_REQUIRED ACTION_:
A word-for-word transcription of the data below is required.

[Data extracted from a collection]
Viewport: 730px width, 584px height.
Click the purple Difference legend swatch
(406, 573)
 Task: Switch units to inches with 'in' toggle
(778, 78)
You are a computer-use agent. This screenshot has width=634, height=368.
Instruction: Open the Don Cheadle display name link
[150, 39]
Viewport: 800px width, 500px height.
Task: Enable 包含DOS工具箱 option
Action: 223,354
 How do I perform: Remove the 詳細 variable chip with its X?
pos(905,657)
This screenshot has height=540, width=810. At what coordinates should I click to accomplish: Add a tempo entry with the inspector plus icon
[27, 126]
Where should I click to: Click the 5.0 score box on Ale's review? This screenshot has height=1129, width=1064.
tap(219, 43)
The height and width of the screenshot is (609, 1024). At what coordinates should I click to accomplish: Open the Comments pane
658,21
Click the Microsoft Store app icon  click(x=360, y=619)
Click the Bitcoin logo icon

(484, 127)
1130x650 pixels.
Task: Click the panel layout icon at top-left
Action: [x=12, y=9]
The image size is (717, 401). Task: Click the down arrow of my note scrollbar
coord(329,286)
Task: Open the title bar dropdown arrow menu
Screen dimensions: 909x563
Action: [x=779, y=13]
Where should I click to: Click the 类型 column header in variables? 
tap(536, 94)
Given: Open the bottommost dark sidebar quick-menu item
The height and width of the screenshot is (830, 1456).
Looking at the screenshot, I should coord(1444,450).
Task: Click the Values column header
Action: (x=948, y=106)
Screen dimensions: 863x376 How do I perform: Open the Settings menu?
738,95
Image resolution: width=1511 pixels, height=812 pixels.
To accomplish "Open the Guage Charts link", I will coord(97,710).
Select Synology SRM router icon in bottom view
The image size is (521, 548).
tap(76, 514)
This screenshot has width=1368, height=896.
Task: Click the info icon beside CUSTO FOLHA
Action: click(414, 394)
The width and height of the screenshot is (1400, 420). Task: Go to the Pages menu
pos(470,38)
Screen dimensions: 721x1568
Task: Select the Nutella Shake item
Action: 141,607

_ANSWER TO THIS TASK_:
Viewport: 730px width, 584px height.
Click the purple Difference legend swatch
(406, 573)
 Task: Switch units to inches with 'in' toggle
(778, 78)
You are a computer-use agent. This screenshot has width=634, height=368.
Instruction: Open the Don Cheadle display name link
[150, 39]
Viewport: 800px width, 500px height.
Task: Enable 包含DOS工具箱 option
Action: 223,354
 How do I perform: Remove the 詳細 variable chip with its X?
pos(905,657)
This screenshot has height=540, width=810. At what coordinates should I click to accomplish: Add a tempo entry with the inspector plus icon
[27, 126]
Where should I click to: Click the 5.0 score box on Ale's review? This screenshot has height=1129, width=1064.
tap(219, 43)
The height and width of the screenshot is (609, 1024). At what coordinates should I click to accomplish: Open the Comments pane
658,21
Click the Microsoft Store app icon  click(x=360, y=619)
Click the Bitcoin logo icon

(484, 127)
1130x650 pixels.
Task: Click the panel layout icon at top-left
Action: [x=12, y=9]
The image size is (717, 401). Task: Click the down arrow of my note scrollbar
coord(329,286)
Task: Open the title bar dropdown arrow menu
Screen dimensions: 909x563
Action: [x=779, y=13]
Where should I click to: Click the 类型 column header in variables? 
tap(536, 94)
Given: Open the bottommost dark sidebar quick-menu item
The height and width of the screenshot is (830, 1456).
Looking at the screenshot, I should coord(1444,450).
Task: Click the Values column header
Action: (x=948, y=106)
Screen dimensions: 863x376 How do I perform: Open the Settings menu?
738,95
Image resolution: width=1511 pixels, height=812 pixels.
To accomplish "Open the Guage Charts link", I will coord(97,710).
Select Synology SRM router icon in bottom view
The image size is (521, 548).
tap(76, 514)
This screenshot has width=1368, height=896.
Task: Click the info icon beside CUSTO FOLHA
Action: click(414, 394)
The width and height of the screenshot is (1400, 420). Task: Go to the Pages menu
pos(470,38)
Screen dimensions: 721x1568
Task: Select the Nutella Shake item
Action: 141,607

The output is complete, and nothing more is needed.